Wheels are the current Reynolds Assault CX disc brake wheels that have been updated since our test set came in to use modified versions of their newer straight pull mountain bike hubs. Reynolds says they’re working very hard on dedicated disc brake road wheelsets that’ll lose the brake track that’s currently on the Assault CXs. It’s worth noting that these hubs are slimmed down versions of the MTB hubs to save weight by limiting them to standard QR axles only. Our Reynolds rep says they didn’t need to offer thru axle options for cyclocross, so they could bring a slimmer, lighter wheelset out. All that lends some credence to the hype on their placard below.
We can hear the groans from bike wrenches now about the short stub of a hose coming into the caliper, but it sure does look sweet.
Oh, and if you’re jonesing for that split seatpost that they introduced last year as a prototype, Ergon has one they’re actually bringing to the U.S. (Canyon is a German brand that sells direct-to-consumer with no current U.S. distribution or sales)
The new Nerve AL 29er is abig wheel version of their carbon 26″ Nerve. While the smaller wheeled version gets 120mm travel, the 29er drops down a hair to 110mm. At first glance, the hydroformed front triangle looks very carbon-esque, in no small part thanks to the one piece split top tube.

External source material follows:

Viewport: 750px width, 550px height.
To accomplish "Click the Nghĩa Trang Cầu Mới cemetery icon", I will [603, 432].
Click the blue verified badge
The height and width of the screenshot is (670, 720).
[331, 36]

The rear end gets a 12×142 thru axle and beefy pivot points. A direct mount front derailleur and routing for shock remote round out the package.
The Grand Canyon 29er hardtail mountain bike has been raced this past season by the Topeak Ergon riders and now becomes part of the production family. Head- and downtubes are pretty massive, finishing at a very wide bottom bracket shell to give it decent tire clearance and solid power transfer. It, too, gets the thru-axle rear.
The most unique feature is an integrated steering stop. A replaceable bumper on the top tube limits handlebar rotation to prevent it or the fork from damaging the frame during a wipeout.
Lastly, the ghosted prototype TT/Triathlon bike at last year’s show gets official…and officially bad ass looking.